標本を環境ごとに見せ、海と陸のつながりを体感させる
展示方法の特徴は、生物標本を単独で並べるのではなく、陸前高田の自然環境の中に位置づけて見せることです。「奇跡の海 三陸」では、豊かな海を支える山・川・海のつながりを、四季や環境ごとの生物相として紹介。「博物学の世界」では、地元の博物学者・鳥羽源藏と弟子の千葉蘭児のコレクションを通じ、昆虫・植物・貝類を採集し、分類し、記録する営みそのものを展示しています。子ども向けの「発見の部屋」には、チョウ、ガ、甲虫類などの昆虫標本を観察できるコーナーや、スケッチシート、クイズ用紙、体験キットが用意され、生き物を「見る」だけでなく、形の違いや暮らす場所を自分で確かめる入口になっています。
被災標本を救い、修復し、未来の研究資料へ戻す
繁殖展示を主軸にした施設ではありませんが、陸前高田市立博物館は、生物資料を守る技術と連携の面で全国的にも重要な存在です。

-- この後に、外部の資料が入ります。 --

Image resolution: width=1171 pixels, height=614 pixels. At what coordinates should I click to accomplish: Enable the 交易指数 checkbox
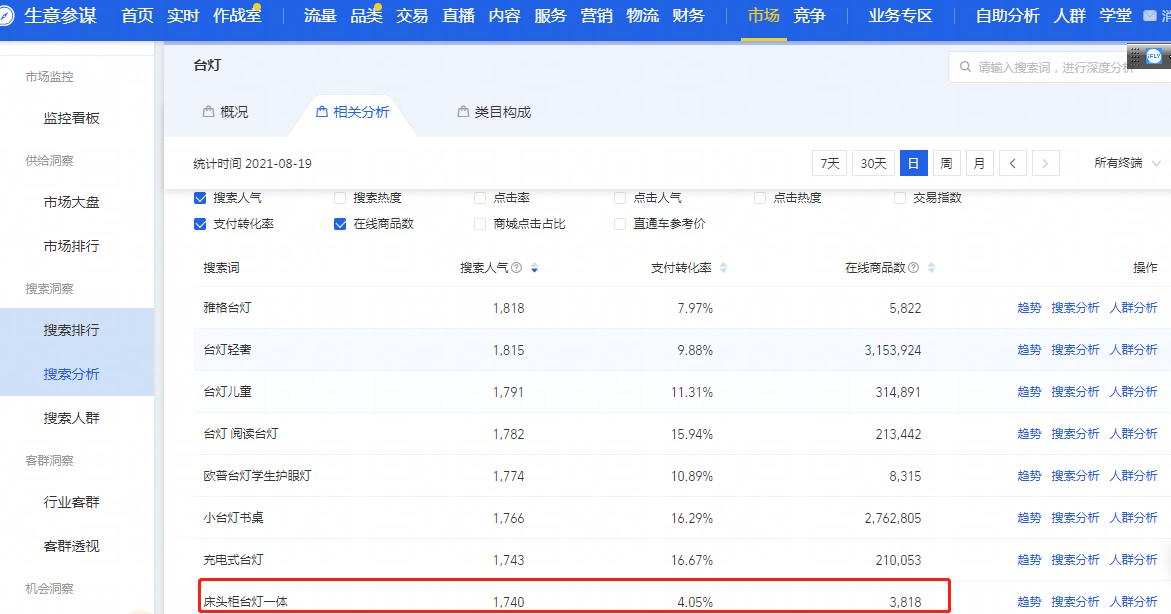click(902, 197)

東日本大震災で施設は全壊し、約56万点の資料が被災しましたが、全国の専門機関の協力により約46万点が救出され、安定化処理や修復が続けられています。特に昆虫標本は津波で浸水した標本箱約250箱が救済対象となり、脱塩・殺菌・同定・データベース化を経て、研究や教育に使える資料としてよみがえりました。ツチクジラ「つっちぃ」も国立科学博物館などの協力で修復され、新館では年次点検を受けながら展示されています。生き物を飼育して増やすのではなく、失われかけた標本を救い、地域の自然記録として未来へつなぐ点に、この博物館の大きな生物学的価値があります。